Nothingilikemore takes a trial race at Sha Tin Racecourse

Nothingilikemore takes a trial race at Sha Tin Racecourse

Hong Kong Jockey Club

Hong Kong Locals Turn Out for Derby

Nothingilikemore captured Classic Mile earlier this season.

Despite the proliferation of group 1 races at Sha Tin Racecourse, the BMW Hong Kong Derby is the high point of the season for locals and sometimes a pathway to the top levels for upwardly mobile horses.

The race is far and away the most coveted by Hong Kong owners, not only because of the generous purse—HK$18 million, nearly US$2.3 million, for the March 18 renewal—but also for the prestige of an event dating to 1873.
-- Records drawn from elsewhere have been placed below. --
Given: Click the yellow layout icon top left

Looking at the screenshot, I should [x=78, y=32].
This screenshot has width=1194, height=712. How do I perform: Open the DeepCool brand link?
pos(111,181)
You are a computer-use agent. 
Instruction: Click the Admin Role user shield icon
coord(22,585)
Unlike the English race for 3-year-olds to which Lord Derby lent his name in 1780, and many others around the world, this race is restricted to 4-year-olds and caps a three-race series that sees distances start at the Hong Kong Classic Mile, then extend to 1,800 meters (1 1/8 miles) in the Hong Kong Classic Cup, and finally to the Derby's 2,000 meters (1 1/4 miles).
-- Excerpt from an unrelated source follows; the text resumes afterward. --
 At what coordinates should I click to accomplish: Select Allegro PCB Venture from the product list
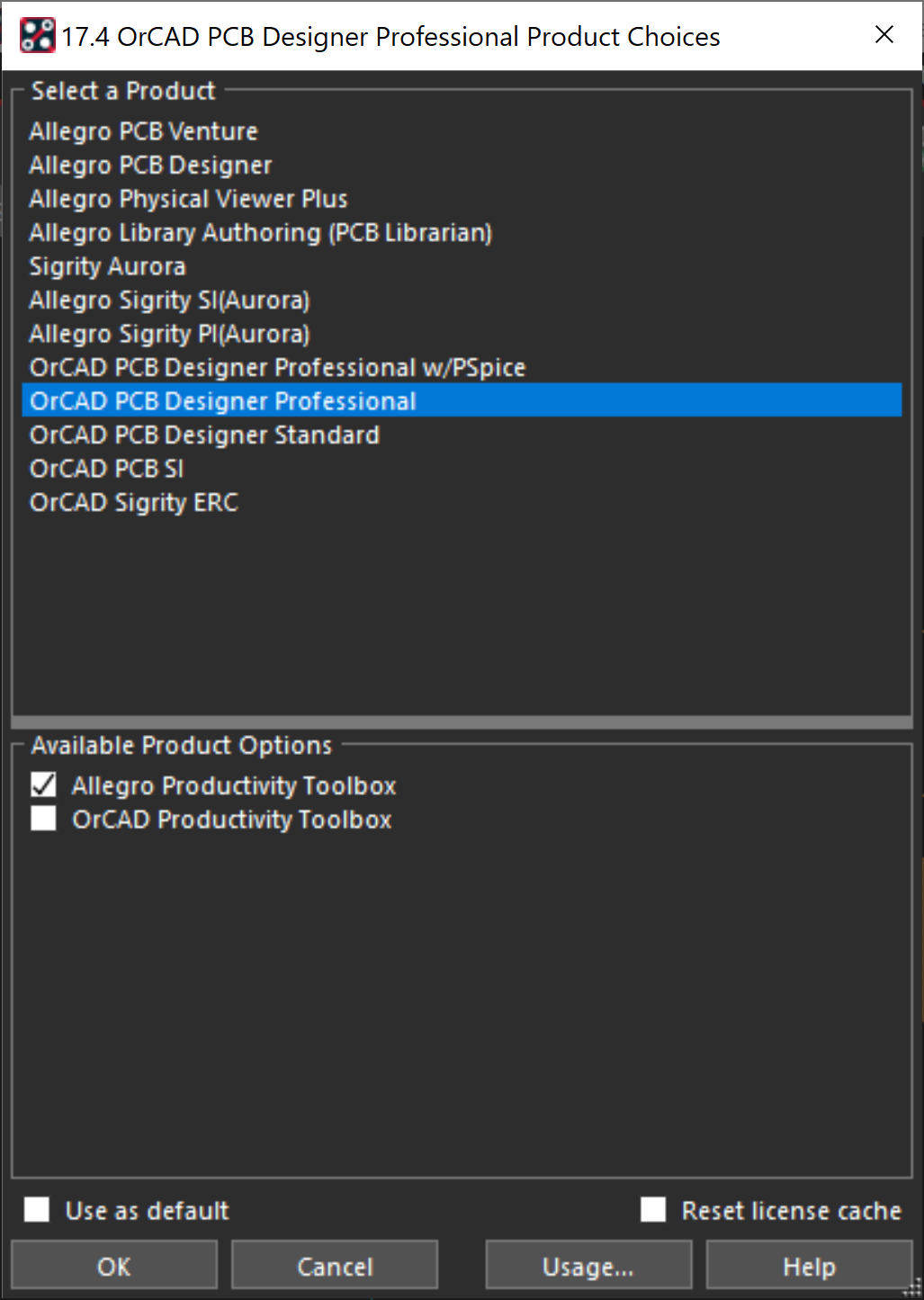click(x=143, y=130)
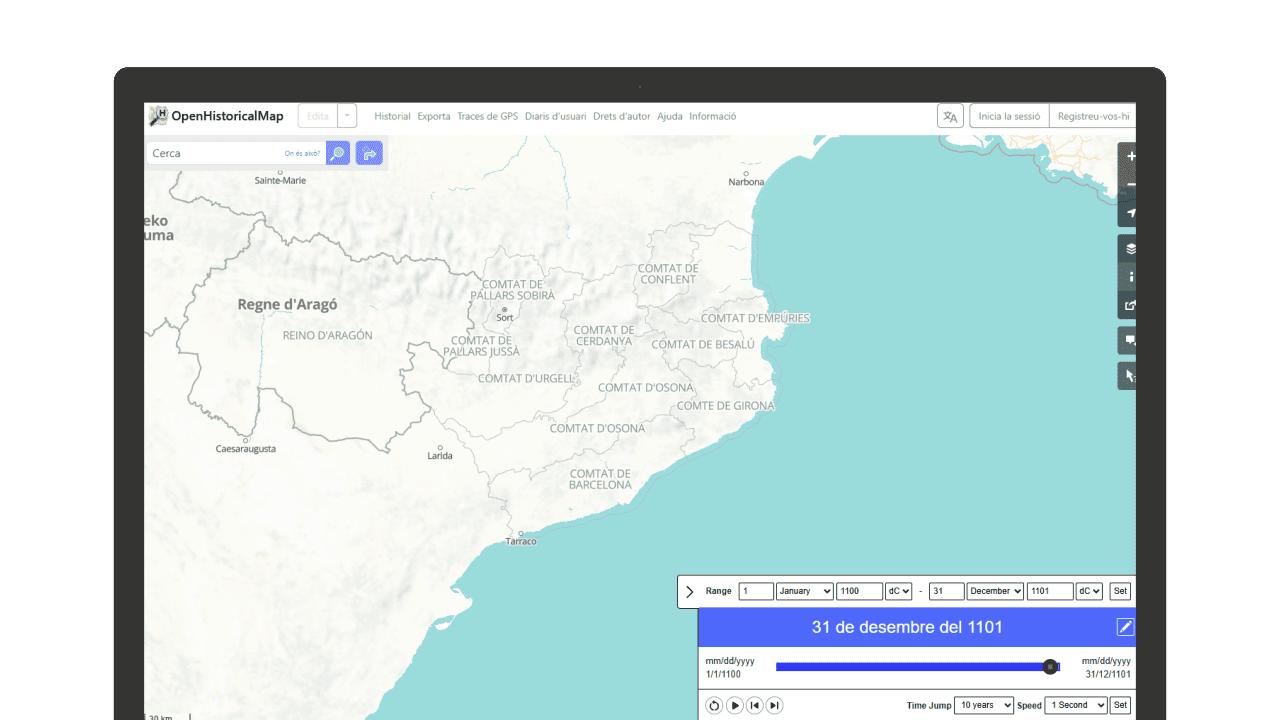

That configuration often leaves the Derby to sort things out, and this year's edition is no exception.

Nothingilikemore, winner of the Classic Mile in January, finished fourth when he missed the start and lost a shoe in the Feb. 18 Hong Kong Classic Cup, won by Singapore Sling. Those two are among the 14 entered for the Derby.

Trainer John Size and jockey Joao "Magic Man" Moreira expressed hope Nothingilikemore's starting problems were solved after the Husson gelding got away smoothly in a trial March 13 and strolled home an easy winner.
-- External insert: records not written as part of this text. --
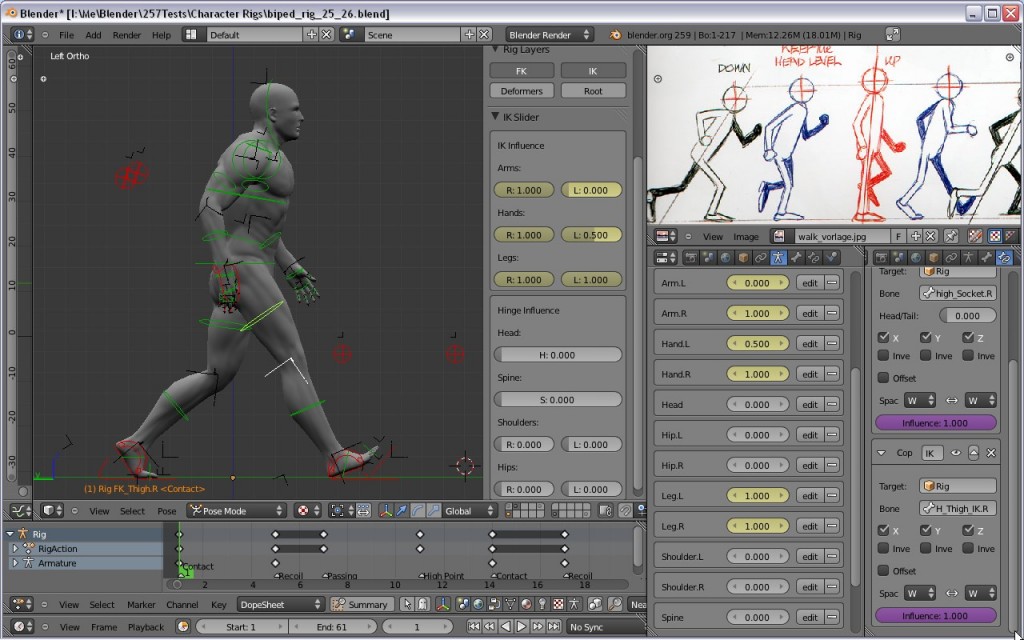Click the edit button next to Arm.R
The image size is (1024, 640).
(812, 313)
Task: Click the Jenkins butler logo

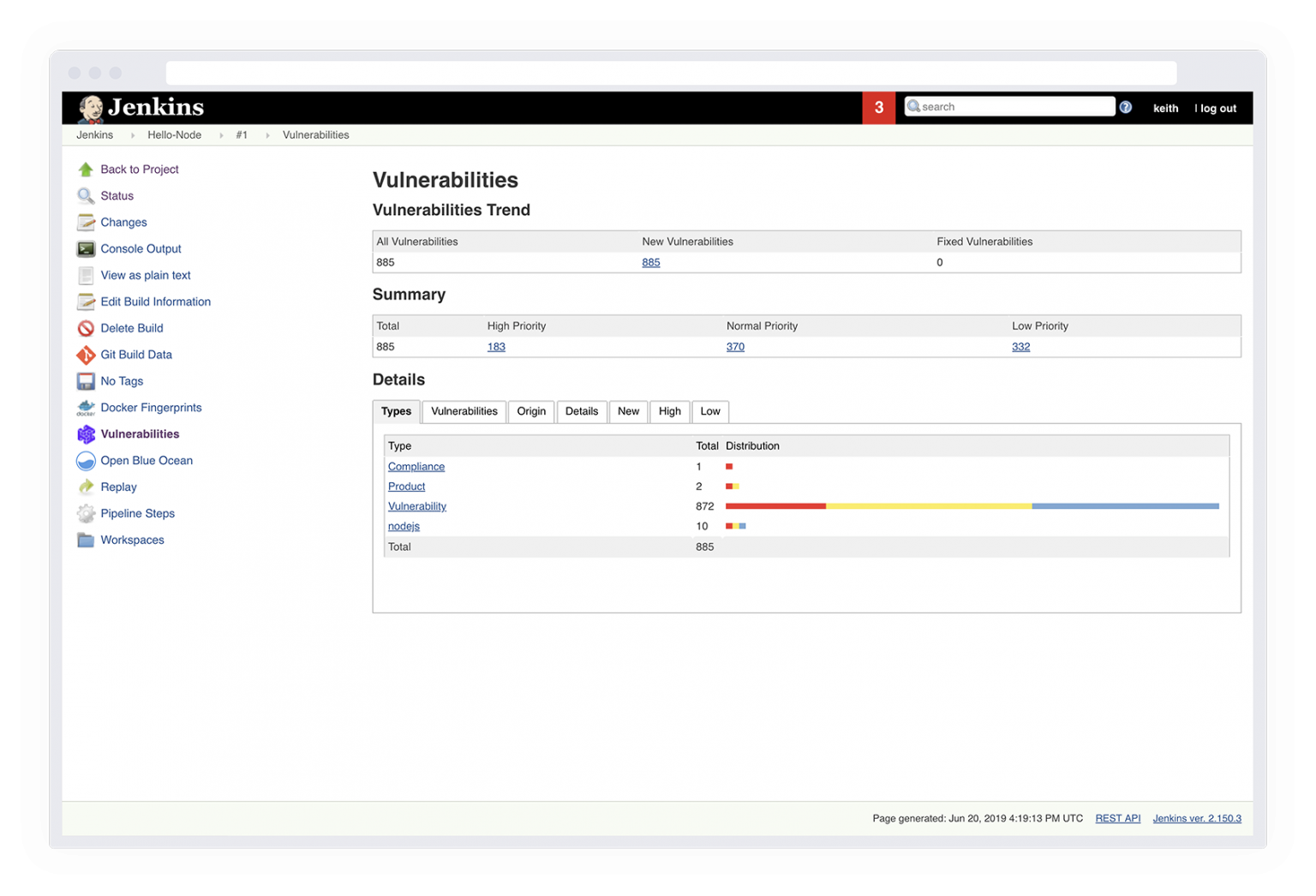Action: pos(88,107)
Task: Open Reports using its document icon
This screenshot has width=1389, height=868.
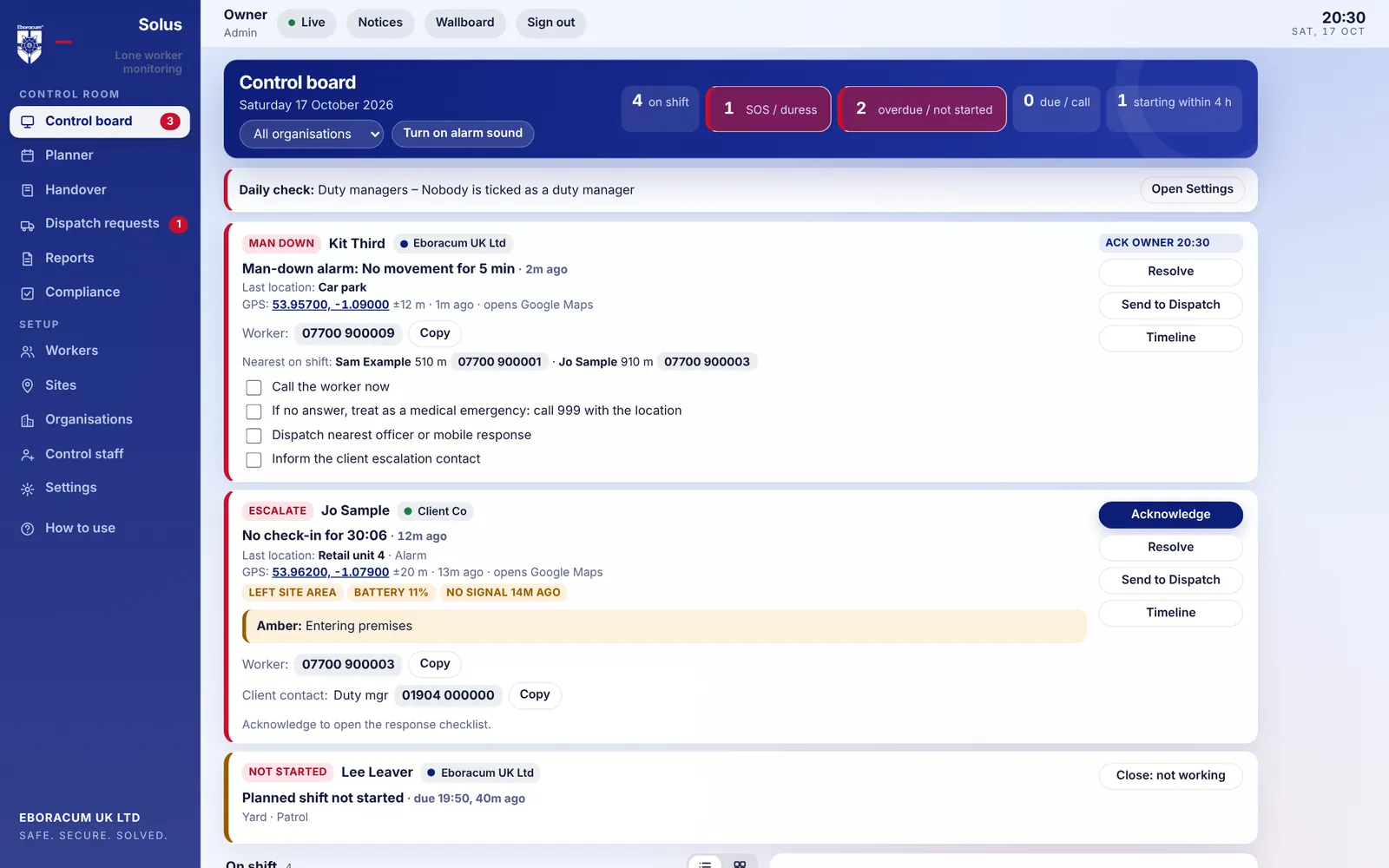Action: pos(28,259)
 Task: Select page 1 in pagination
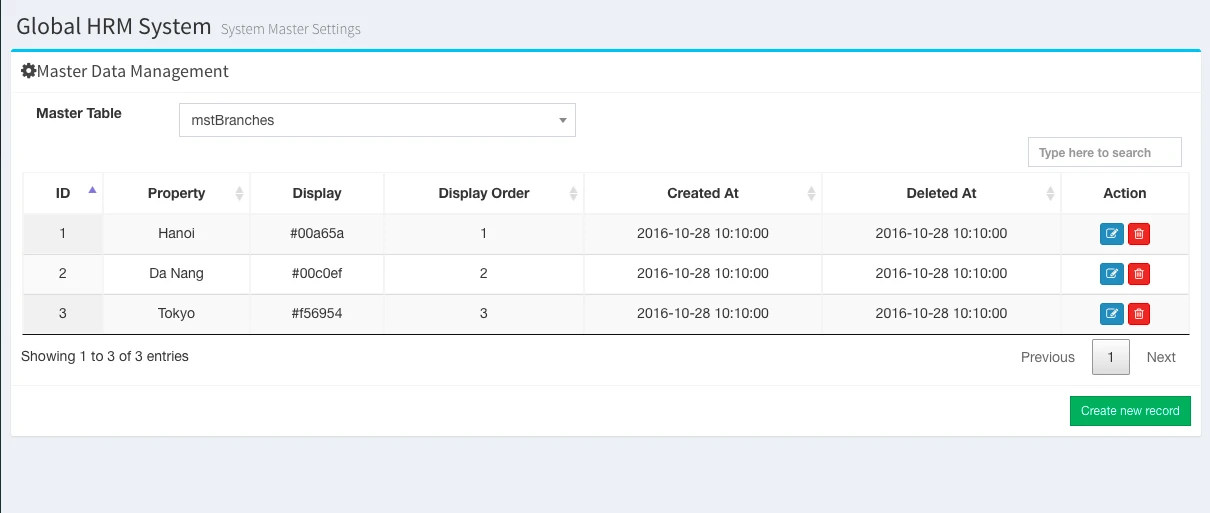click(1111, 357)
"He's been a little bit upset at the gates on race day," Size said after the trial. "He's missed the start twice this season just by not concentrating on the start. So we had to do a little bit of work with him to try and rectify that. I've done what I wanted to do, and I hope that he presents and behaves himself better at the races on Sunday."

The starting issues were magnified when Nothingilikemore drew the 13 gate.

Size also fields Ping Hai Star, winner of his last three starts in Hong Kong—albeit all at 1,400 meters (seven furlongs). The Nom Du Jeu gelding will be ridden by Ryan Moore. Moreira, who rode Ping Hai Star in five of his six local starts, says that combination is dangerous.

"Ping Hai Star's a very nice type of a horse," Moreira said this week. "He's talented. He's got so much ability. He is a bit strong, he pulls a bit, but Ryan has soft and amazing hands, and if he can get him to relax in the race, I wouldn't be surprised if he's the one dashing to run everyone else down."

Temper that endorsement with the fact Moreira opted to stick with Nothingilikemore.

While the primary luster of the race is local, its reach is international. Hong Kong Jockey Club owners scour the globe to find likely prospects specifically for the Derby.

Singapore Sling, a Philanthropist gelding, came to Hong Kong as a classy group 2 winner in his native South Africa, a jurisdiction that promises to take a more important role in Hong Kong's future.

Exultant, well-regarded in Ireland, placed third in the Irish Two Thousand Guineas (G1). In five Hong Kong races, he scored a class 2 handicap win at the Derby course and distance before finishing fourth in the Classic Mile and second in the Classic Cup.

Tony Cruz will saddle both Exultant and The Golden Age, third in the Classic Cup.

The race has also been a gateway to success in the Hong Kong group 1 races for the likes of Viva Pataca (GB) in 2006, Designs on Rome in 2014, and Werther in 2016. Rapper Dragon became the first horse to win all three legs of the 4-year-old classic series last year but suffered a fatal breakdown in the Champions Mile (G1) just as he was about to burst onto the international stage.